Irish love letter warms hearts of east Belfast speakers
- 26 April 2013
- From the section Northern Ireland
It was a letter written in a shaky hand by an 85-year-old man and his kind words warmed the hearts of a fledgling Irish language community in east Belfast.
He had been born in Armagh 85 years ago and now lives in Derry, he wrote in fine Old Irish script.
He likes to keep up with home and he read in the Armagh Observer about how the loyalist community had connected with the Irish language. It heartened him.
It is "our lovely language" said the letter writer - and he included a cheque for £100 to help someone else learn Irish.
It was a gesture that touched Linda Ervine's heart.
She started classes in September at the East Belfast Mission - from one class, the project has grown to five classes.
She takes her work out into the community telling them about the hidden history of Protestants and the Irish language.
Outside on the Newtownards Road, Belfast, union flags and red white and blue bunting flutter in the breeze.
Inside, people are connecting with a language that few Protestants learned at school.
It is a tongue from which many felt alienated or considered politicised in a way that excluded them.
But the winds of change are blowing.
Since Linda became Irish language development officer at the East Belfast Mission last September, interest has grown. Her classes include an inter-generational one where all ages can learn together.

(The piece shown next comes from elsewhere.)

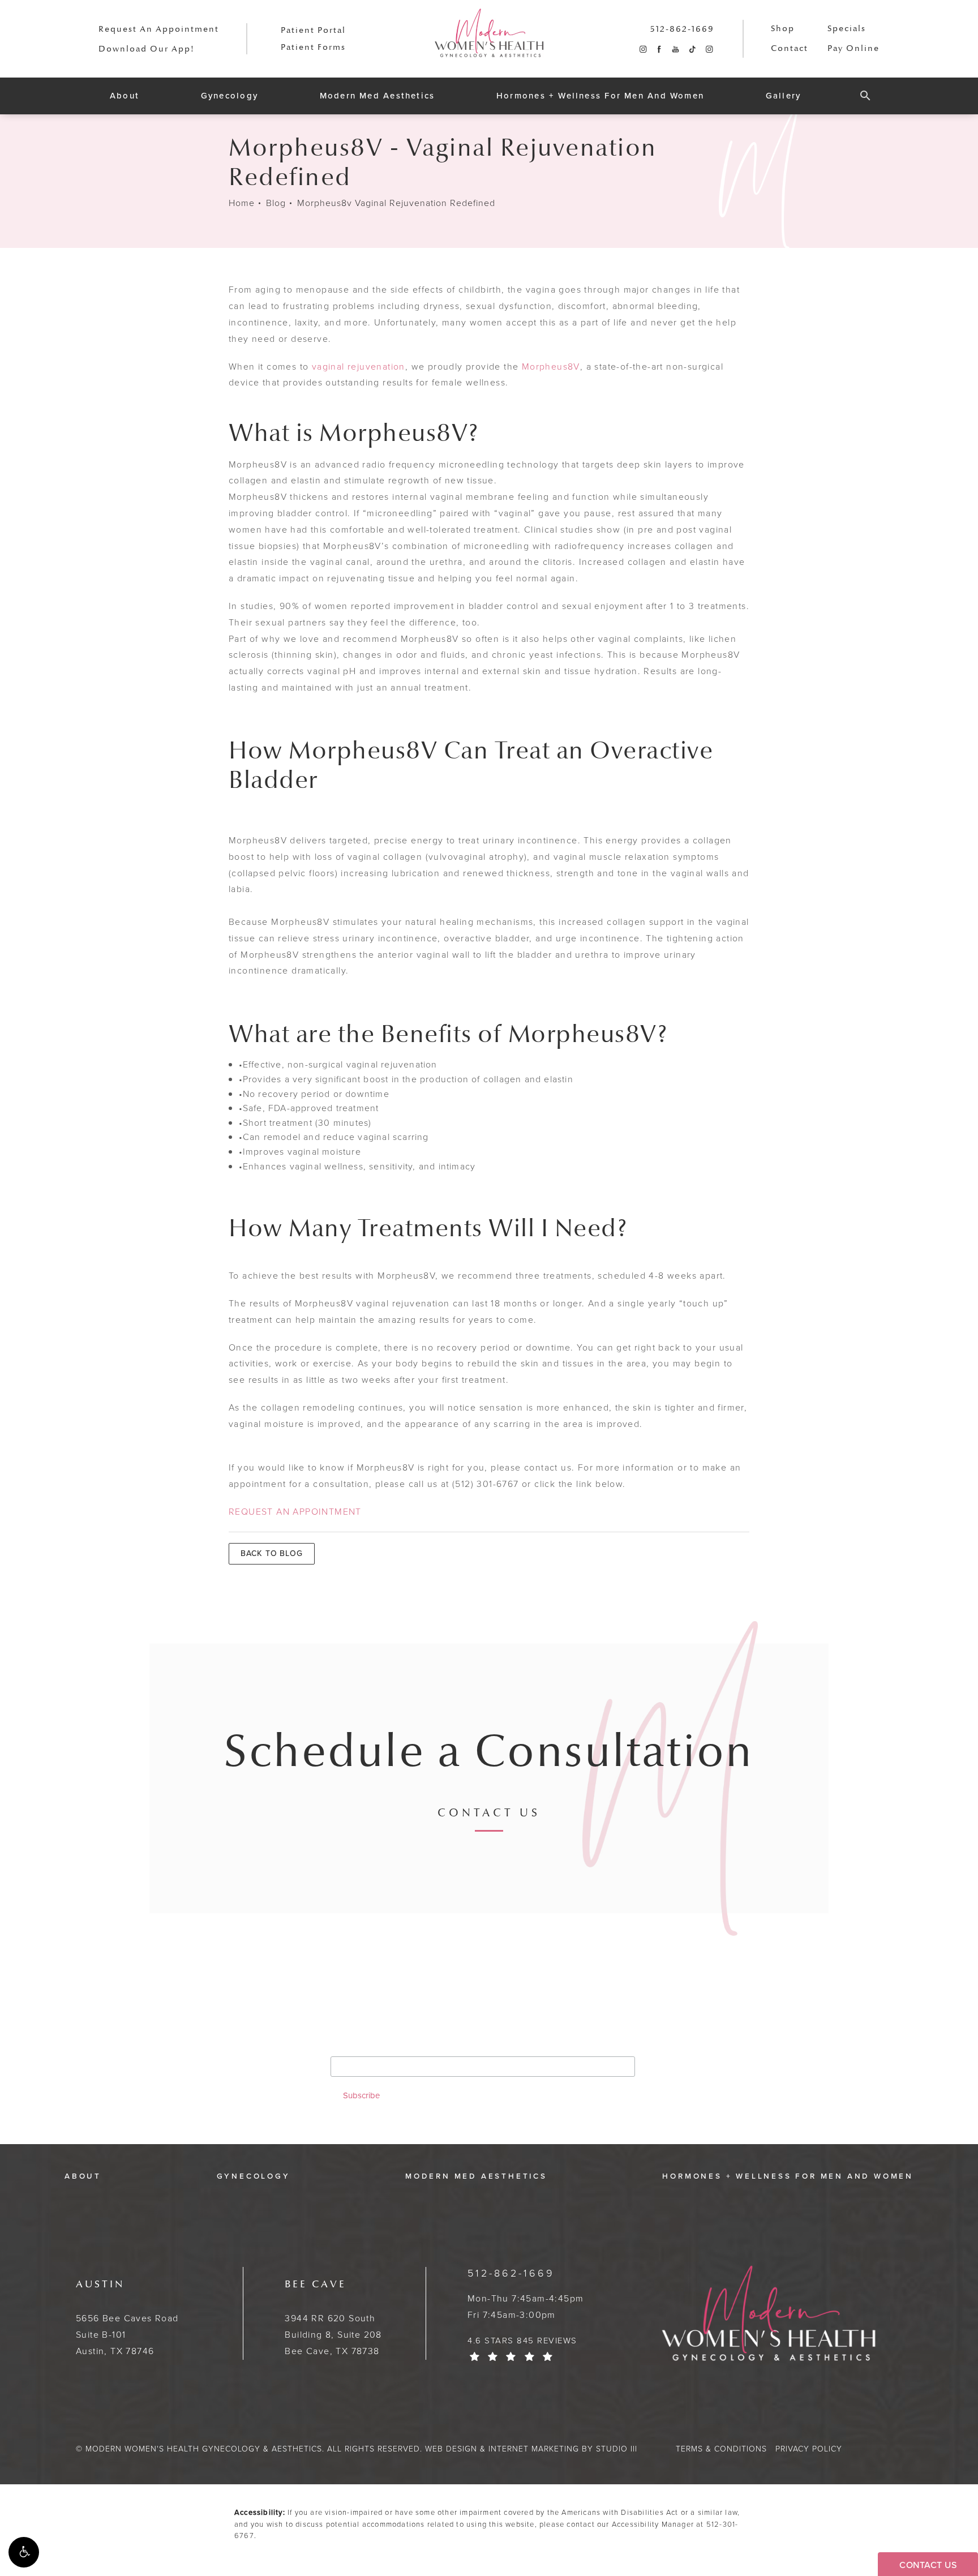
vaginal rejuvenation (358, 366)
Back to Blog (272, 1553)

Linda's love affair with the language began after she discovered from censuses that not only did some of her own ancestors speak Irish but that it was also widely spoken in several of the streets in east Belfast.
In many ways, it is a "coming home" and Linda has been warmed by the Irish speaking world's response.

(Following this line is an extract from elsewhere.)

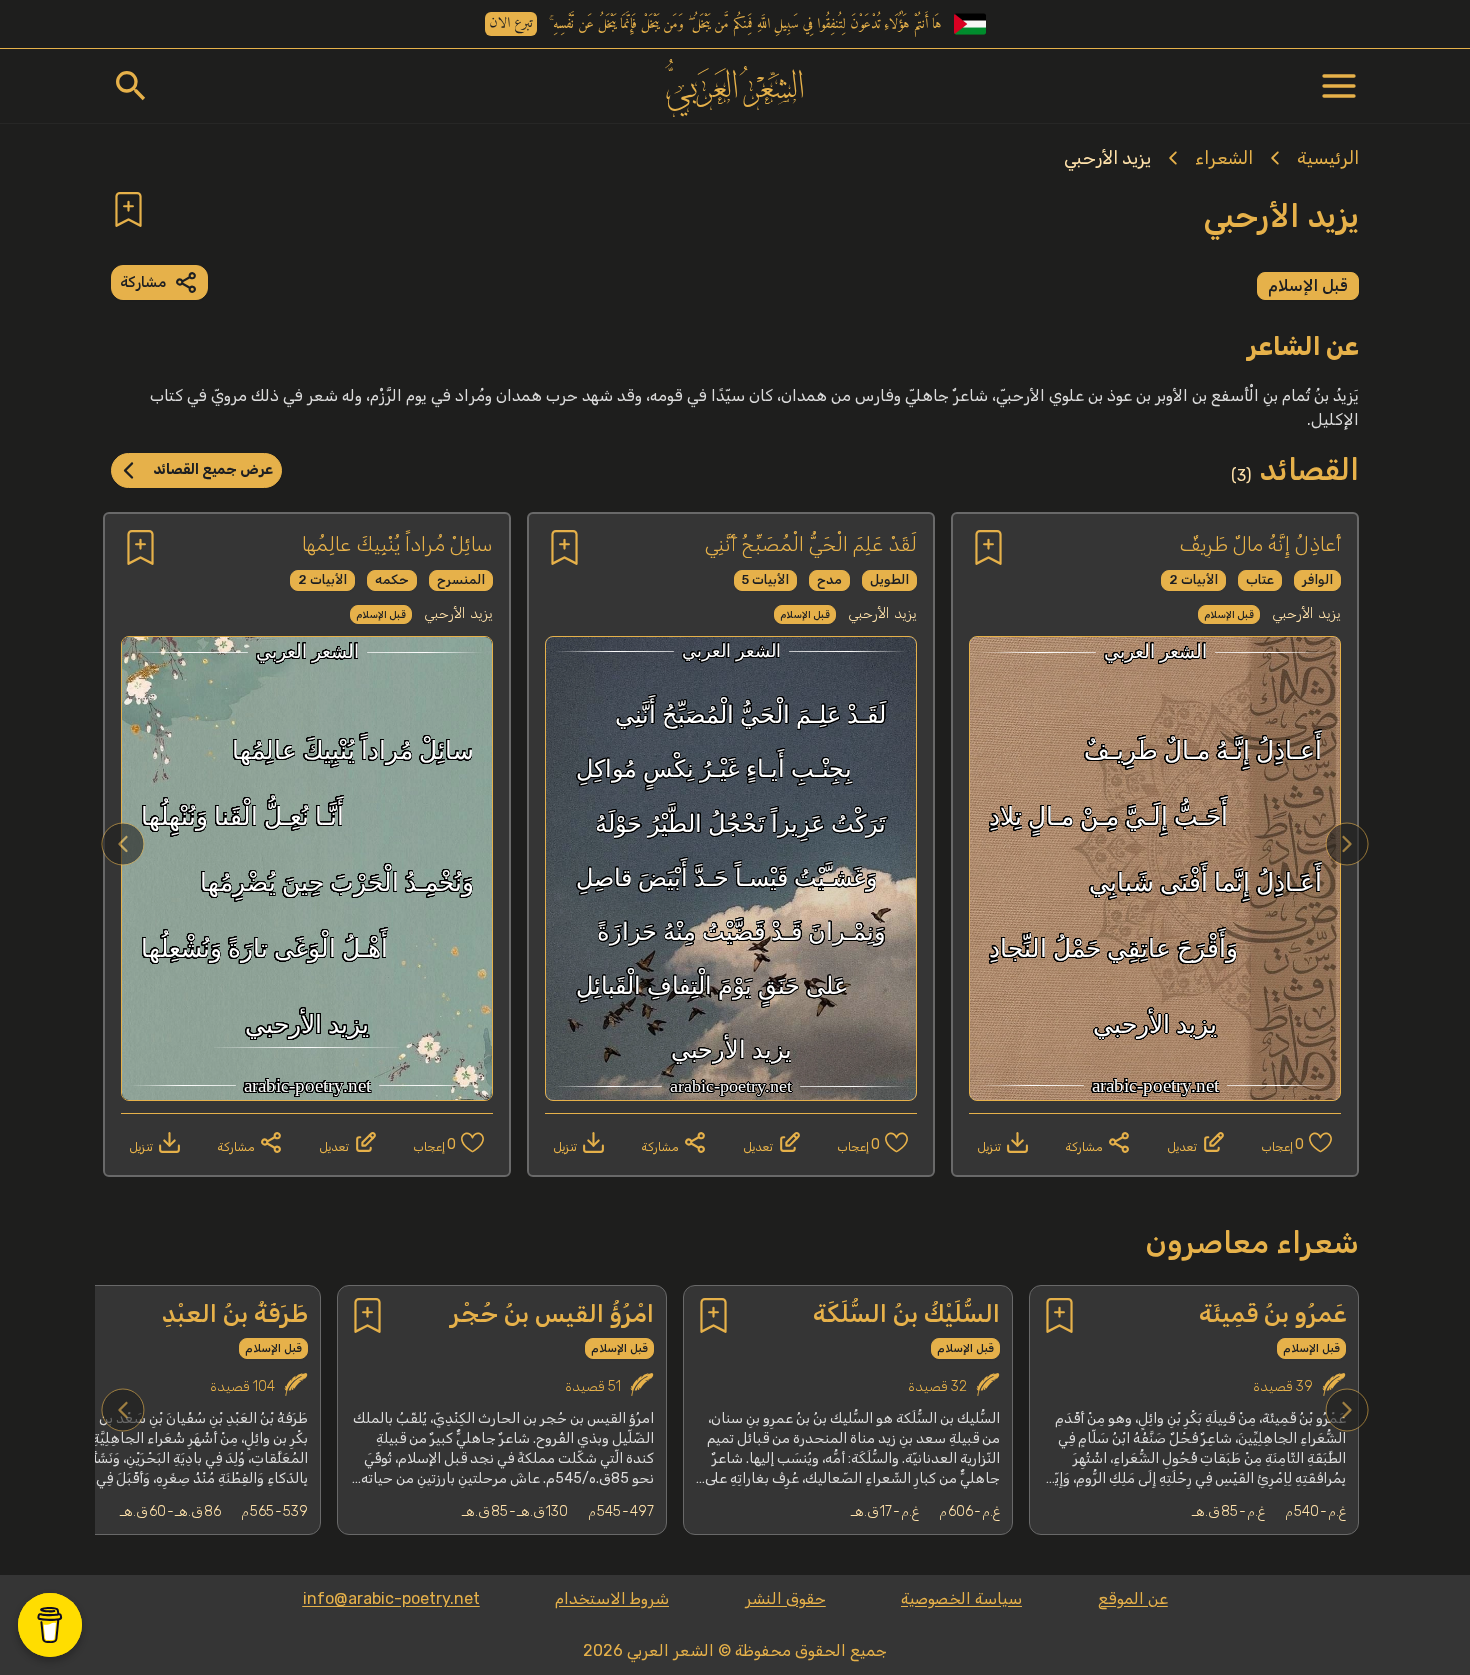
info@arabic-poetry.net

"We have been shown such grace and kindness from the Irish language world," she said.
"I feel very humbled and touched by the letter and the gift of £100.
"We will give the money to one of our teachers who works free of charge. He is such a fantastic teacher and he is helping 20 learners every week."
In the same week that the Armagh man wrote to Linda, Gaelchultur in Dublin sent learning resources worth £100.
"Cluain Ard and the Ultach Trust have also been very good to us. People are so generous," she said.